Abstract
The Arctic environment is particularly affected by global warming, and a clear trend of the ice retreat is observed worldwide. In proglacial systems, the newly exposed terrain represents different environmental and nutrient conditions compared to later soil stages. Therefore, proglacial systems show several environmental gradients along the soil succession where microorganisms are active protagonists of the soil and carbon pool formation through nitrogen fixation and rock weathering. We studied the microbial succession of three Arctic proglacial systems located in Svalbard (Midtre Lovénbreen), Sweden (Storglaciären), and Greenland (foreland close to Kangerlussuaq). We analyzed 65 whole shotgun metagenomic soil samples for a total of more than 400 Gb of sequencing data. Microbial succession showed common trends typical of proglacial systems with increasing diversity observed along the forefield chronosequence. Microbial trends were explained by the distance from the ice edge in the Midtre Lovénbreen and Storglaciären forefields and by total nitrogen (TN) and total organic carbon (TOC) in the Greenland proglacial system. Furthermore, we focused specifically on genes associated with nitrogen fixation and biotic rock weathering processes, such as nitrogenase genes, obcA genes, and genes involved in cyanide and siderophore synthesis and transport. Whereas we confirmed the presence of these genes in known nitrogen-fixing and/or rock weathering organisms (e.g., Nostoc, Burkholderia), in this study, we also detected organisms that, even if often found in soil and proglacial systems, have never been related to nitrogen-fixing or rock weathering processes before (e.g., Fimbriiglobus, Streptomyces). The different genera showed different gene trends within and among the studied systems, indicating a community constituted by a plurality of organisms involved in nitrogen fixation and biotic rock weathering, and where the latter were driven by different organisms at different soil succession stages.
Highlights
Due to global warming, a clear trend of glacial ice retreat has been observed in recent decades worldwide (Moon et al, 2018; Maurer et al, 2019)
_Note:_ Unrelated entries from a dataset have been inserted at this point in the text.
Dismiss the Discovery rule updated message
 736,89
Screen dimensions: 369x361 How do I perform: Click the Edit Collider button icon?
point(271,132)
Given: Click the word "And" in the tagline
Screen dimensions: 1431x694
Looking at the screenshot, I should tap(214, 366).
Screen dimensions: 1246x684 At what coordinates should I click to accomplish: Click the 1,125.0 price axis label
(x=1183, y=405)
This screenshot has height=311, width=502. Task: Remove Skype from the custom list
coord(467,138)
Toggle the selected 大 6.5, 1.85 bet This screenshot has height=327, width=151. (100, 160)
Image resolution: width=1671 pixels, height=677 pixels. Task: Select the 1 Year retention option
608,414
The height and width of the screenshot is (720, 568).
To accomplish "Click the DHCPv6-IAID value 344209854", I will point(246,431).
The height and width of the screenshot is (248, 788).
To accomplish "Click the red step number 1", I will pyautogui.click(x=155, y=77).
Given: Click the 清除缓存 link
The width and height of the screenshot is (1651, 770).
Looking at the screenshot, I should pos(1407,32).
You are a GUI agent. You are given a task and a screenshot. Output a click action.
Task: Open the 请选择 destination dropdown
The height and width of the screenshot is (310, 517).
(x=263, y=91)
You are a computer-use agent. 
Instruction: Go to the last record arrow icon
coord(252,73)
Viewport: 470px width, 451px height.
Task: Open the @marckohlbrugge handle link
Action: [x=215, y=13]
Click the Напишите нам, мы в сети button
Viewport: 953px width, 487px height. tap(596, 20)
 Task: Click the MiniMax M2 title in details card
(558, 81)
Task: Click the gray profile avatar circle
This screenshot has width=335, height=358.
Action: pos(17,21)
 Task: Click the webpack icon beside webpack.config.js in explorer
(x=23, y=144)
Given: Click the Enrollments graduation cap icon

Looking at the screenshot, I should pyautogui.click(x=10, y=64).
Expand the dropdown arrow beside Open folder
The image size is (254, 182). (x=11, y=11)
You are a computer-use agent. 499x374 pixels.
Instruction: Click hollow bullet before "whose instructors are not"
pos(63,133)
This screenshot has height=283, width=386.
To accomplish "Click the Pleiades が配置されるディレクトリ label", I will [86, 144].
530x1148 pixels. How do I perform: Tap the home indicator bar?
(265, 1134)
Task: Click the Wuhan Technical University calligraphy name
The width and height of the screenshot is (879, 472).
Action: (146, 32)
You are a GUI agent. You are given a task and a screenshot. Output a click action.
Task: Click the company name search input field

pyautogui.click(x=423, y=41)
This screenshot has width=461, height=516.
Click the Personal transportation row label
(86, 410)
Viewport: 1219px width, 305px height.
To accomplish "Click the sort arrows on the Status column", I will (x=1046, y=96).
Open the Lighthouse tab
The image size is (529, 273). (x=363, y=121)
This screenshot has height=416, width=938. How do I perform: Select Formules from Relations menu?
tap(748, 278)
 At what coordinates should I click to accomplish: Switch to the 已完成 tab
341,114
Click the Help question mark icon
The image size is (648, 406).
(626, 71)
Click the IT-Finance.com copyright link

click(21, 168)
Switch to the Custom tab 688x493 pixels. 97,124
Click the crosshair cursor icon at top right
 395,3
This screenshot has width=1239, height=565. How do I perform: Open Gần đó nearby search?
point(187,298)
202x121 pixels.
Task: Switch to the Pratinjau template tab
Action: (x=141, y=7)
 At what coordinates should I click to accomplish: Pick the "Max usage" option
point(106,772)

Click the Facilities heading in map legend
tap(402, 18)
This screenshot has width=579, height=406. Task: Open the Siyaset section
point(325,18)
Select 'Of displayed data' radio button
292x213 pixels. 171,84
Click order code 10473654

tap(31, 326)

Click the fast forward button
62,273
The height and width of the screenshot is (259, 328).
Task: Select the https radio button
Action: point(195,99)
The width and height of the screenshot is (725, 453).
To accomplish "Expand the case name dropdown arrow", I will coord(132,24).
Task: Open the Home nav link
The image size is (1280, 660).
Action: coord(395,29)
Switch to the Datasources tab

We focused on two of the processes that shape forefield dynamics and nutrient bioavailability the most: nitrogen fixation, exploring nitrogenase genes, and rock weathering processes, looking at the obcA genes that are involved in the first step of oxalate biosynthesis (Nakata, 2011), genes involved in cyanide synthesis, and genes involved in siderophore synthesis and transport
Glacial forefields constitute ideal systems to study microbial successions, as they are characterized by different environmental gradients, such as an increase in total organic carbon (TOC), total nitrogen (TN), and vegetation coverage and a decrease in pH; these vary in different soil genesis stages from the bedrocks close to the ice edge to the more developed soil
Summary
A clear trend of glacial ice retreat has been observed in recent decades worldwide (Moon et al, 2018; Maurer et al, 2019) This rapid loss of the cryosphere is leading to an expansion of proglacial systems, exposing bedrocks that have been covered by ice for thousands of years (Fountain et al, 2012; Heckmann et al, 2016). Other key environmental and ecological processes, such as nitrogen fixation, take place in proglacial systems These environments are habitats for diverse diazotrophic communities that, using the enzyme nitrogenase, progressively enrich the soil with ammonia and bioavailable nitrogen sources to non-diazotrophic organisms (Bradley et al, 2014; Nash et al, 2018)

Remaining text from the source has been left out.